Materials provided ->
⁂

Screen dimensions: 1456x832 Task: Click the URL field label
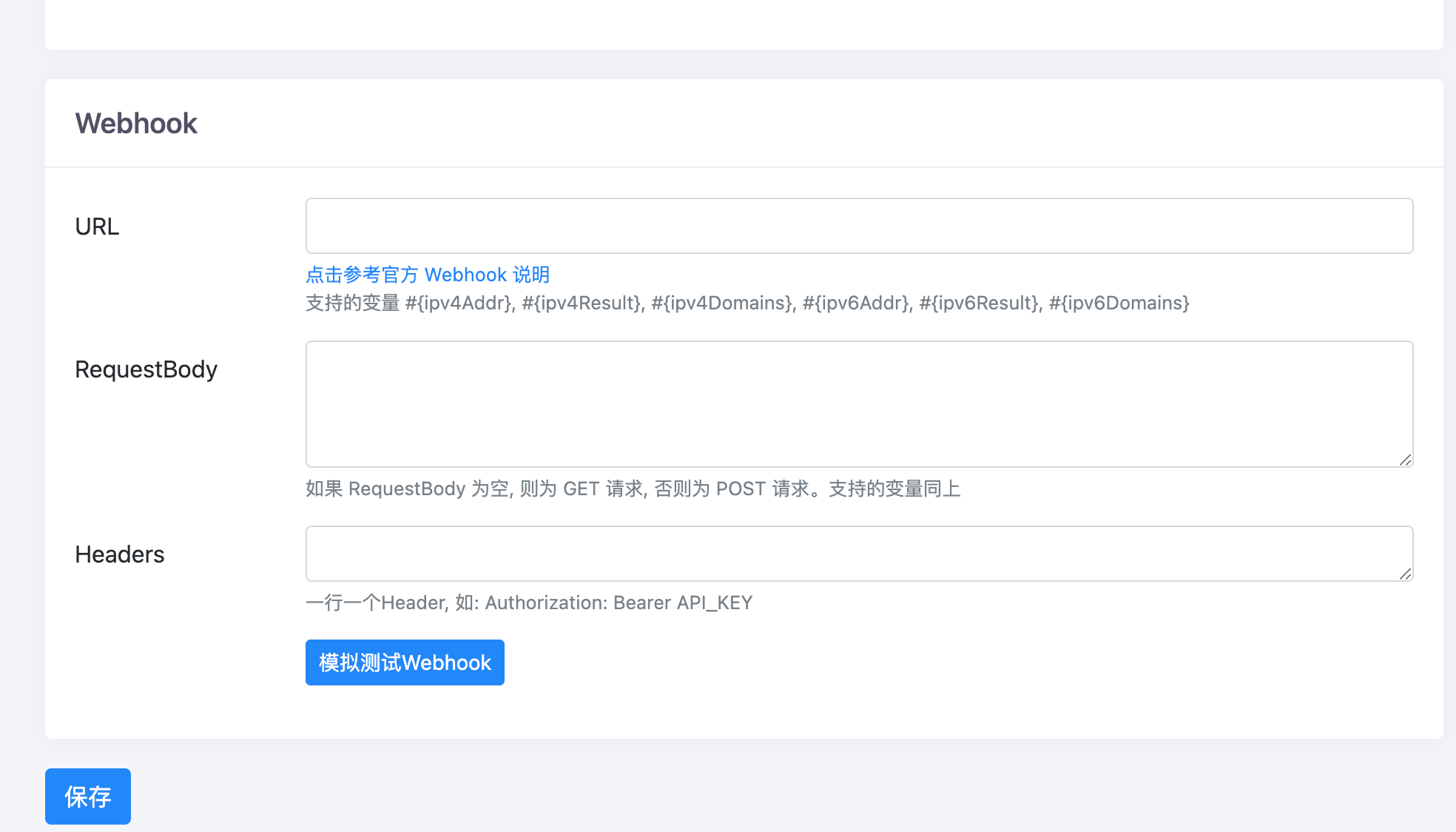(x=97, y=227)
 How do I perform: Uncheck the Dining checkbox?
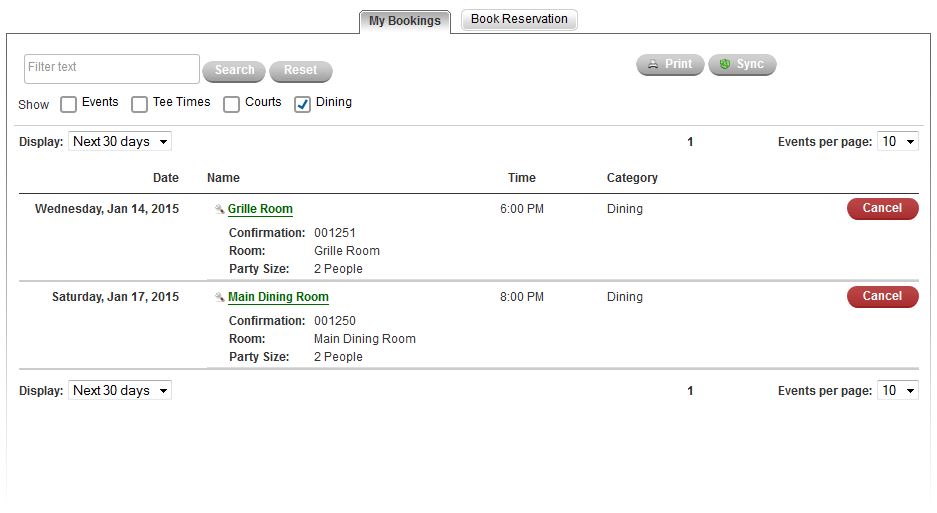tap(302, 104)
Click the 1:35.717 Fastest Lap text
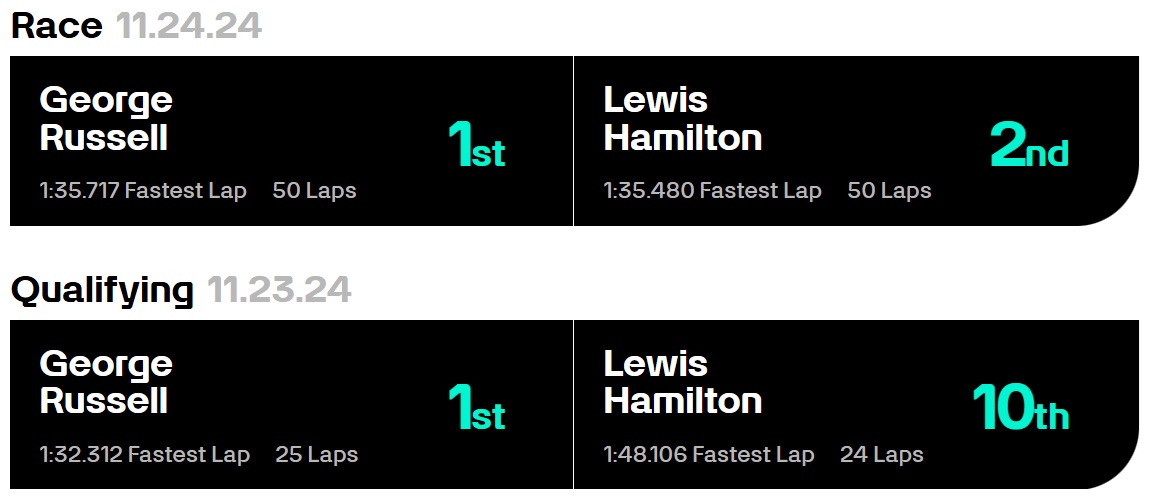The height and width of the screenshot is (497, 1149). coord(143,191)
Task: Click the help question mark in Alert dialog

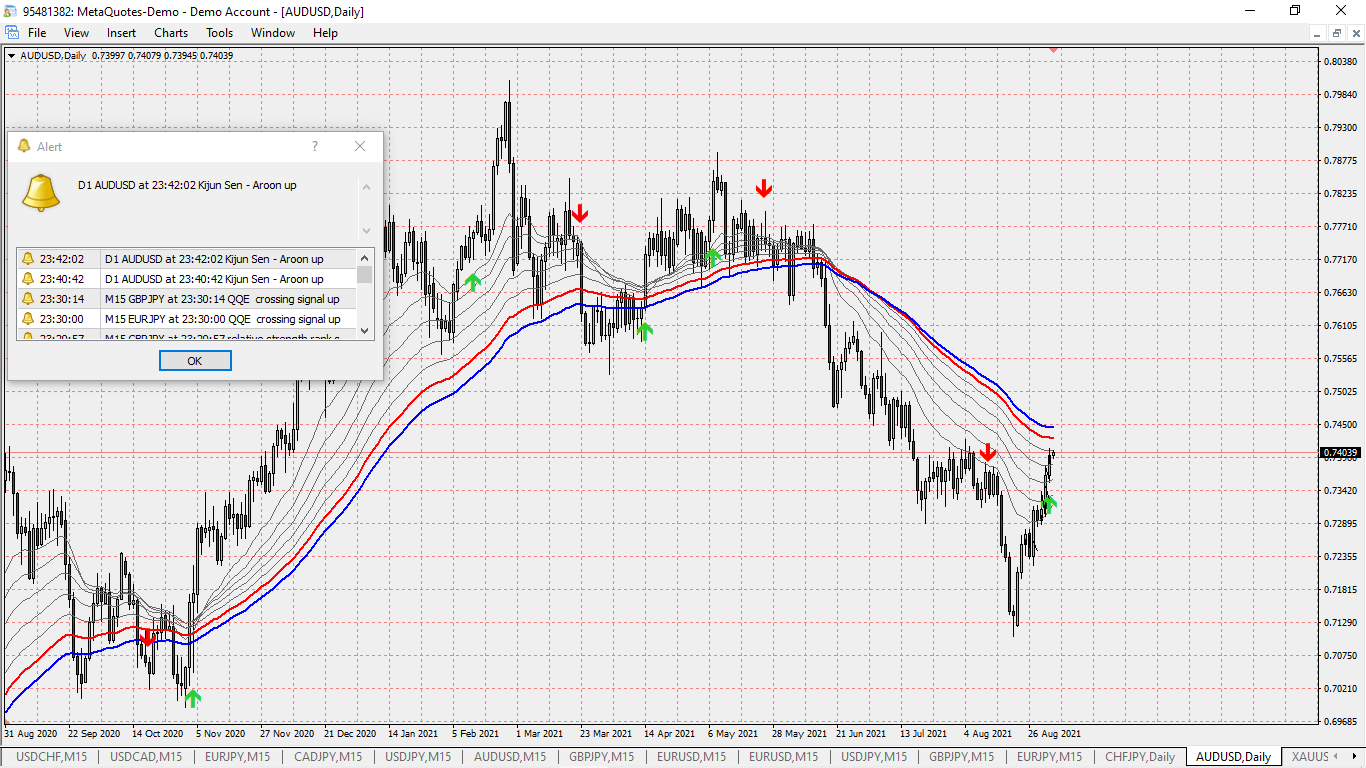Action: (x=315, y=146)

⁂

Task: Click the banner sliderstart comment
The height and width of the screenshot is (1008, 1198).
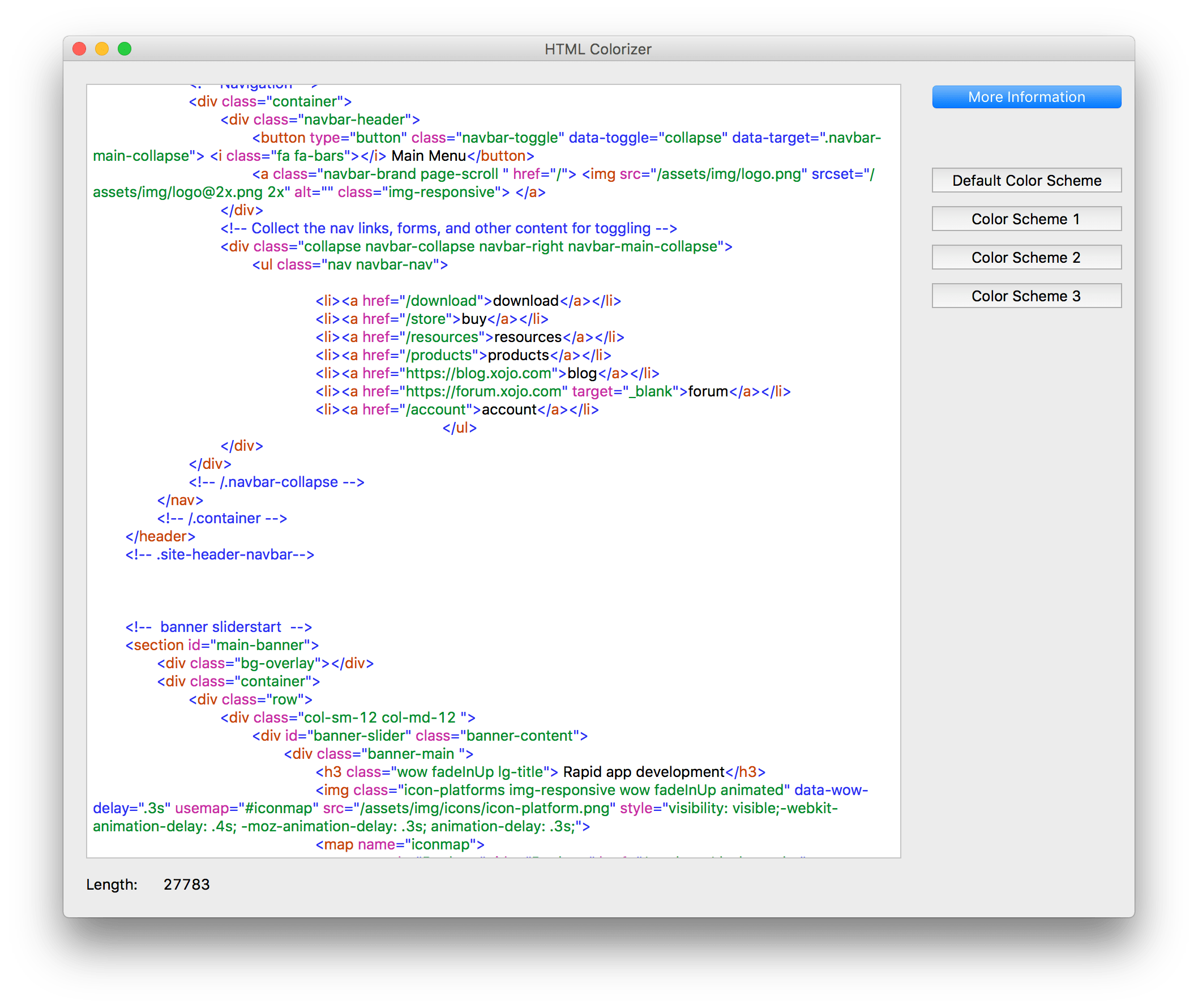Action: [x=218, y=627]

⁂

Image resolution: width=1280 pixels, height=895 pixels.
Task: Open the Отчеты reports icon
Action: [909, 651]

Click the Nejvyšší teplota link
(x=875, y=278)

⁂

The request ->
Update the part of the entries that opens with the line containing "How do I perform: Uncheck" and closes with the line containing "Action: (x=315, y=146)": swap "Dining" for "Parking" and keep everything else the same. Return only those lines, leaving out the pictures.

Response ->
 How do I perform: Uncheck the Parking checkbox?
tap(302, 104)
Click the 1:35.717 Fastest Lap text
The height and width of the screenshot is (497, 1149). coord(143,191)
Task: Click the help question mark in Alert dialog

Action: (x=315, y=146)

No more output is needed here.